Пасечника удивляло и то, что в этом поджаром старикашке было что-то неприятное и отталкивающее. И хотя Евсей старательно приоделся в казачью одежонку, видимо желая внешним своим видом показать, что он свой, а все равно ничего ни своего, ни родного в нем не было. Поношенная кубанка с желтым верхом была ему не к лицу, раскинутый на спине башлык — лишним и смешным. «Запорожские» усы ничего не меняли и лишь выражали все ту же отчужденность. Даже запах от него исходил какой-то странный, не кубанский. Особенно же чужими и неприятными были его маленькие глазки без единой реснички, беспокойные, по-воровски пугливые и злые.

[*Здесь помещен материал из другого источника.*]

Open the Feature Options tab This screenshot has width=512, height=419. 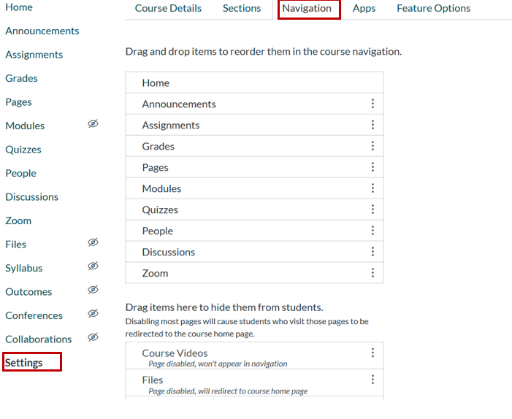coord(433,9)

— Ты что, дружище, так вырядился? — спросил пасечник.
— А что? Рази нельзя?
— Не то что нельзя, а жарко. Да и вообще ни к чему. Или захотел посмешить людей?

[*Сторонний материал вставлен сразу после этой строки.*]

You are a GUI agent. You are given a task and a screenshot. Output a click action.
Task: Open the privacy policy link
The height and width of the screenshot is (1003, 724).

— Разве казачье уже не носят?
— Давно перестали носить.
— А как же казаки обходятся?
— Да и казаков уже нету.
— А кто же есть?
— Люди. Советские.
Только теперь Евсею Застрожному стало жарко. Он расстегнул бешмет. Рукавом черкески вытер взмокревшую лысину. Тяжело вздохнул и надолго задумался. А пасечник, посматривая на загрустившего Евсея, хмурил брови.
«С человеком тоже может приключиться всякое, — думал пасечник, глядя на идущий недалеко от дороги комбайн. — Скажем, то, что случается с пересаженным деревом. Дажеть саженцы на новом месте сперва малость прибаливают. Потом молодые их корешки приживаются, отыскивают на новом месте влагу и пищу, и к весне, смотришь, деревце зазеленело и пошло в рост. Но то деревце молоденькое, ему прижиться легче. А если дерево заматерело, если кора на нем грубая, а корни сухие? Таким заматеревшим деревом, которое к тому же уже было один раз пересажено и состарилось не на родном черноземе, был и Евсей Застрожный. И там, на чужбине, еще молодой, не зацепился корнями и не зазеленел ветвями — не та почва. А как же он, старый, зачахлый, без корней и без ветвей, снова приживется в Вишняковской?.. Сидим мы рядом, думаем. Оба мы родом из Вишняковской, фамилии у нас одинаковые. А кто мы — я и этот Евсей? Друзьяки? Или враги? Были врагами и ими остались? Потому и говорить нам не о чем. Язык у нас общий, русский, а вот то, что на языке, не общее. И кубанская земля, что пшеницей встала перед нашими очами, и машины, что убирают хлеб, для нас разные. Нарядился под казака. Смотрите, мол, казаком покинул вас, казаком и возвращаюсь. А внешнее сходство еще не родство. Как у пчел. Заявится пчелка из чужого улья, на вид будто и такая, как все, а пчелы ее не принимают — по запаху чуют: чужая. Так и я: не глазами, а сердцем вижу — из чужого улья этот Евсей. Кубанская земля его не узнала, пшеница ему не поклонилась, машины прошли мимо и не заметили пришельца. А эта его «машинация»? И надо же такое слово придумать! Будто и русское оно, а не русское…»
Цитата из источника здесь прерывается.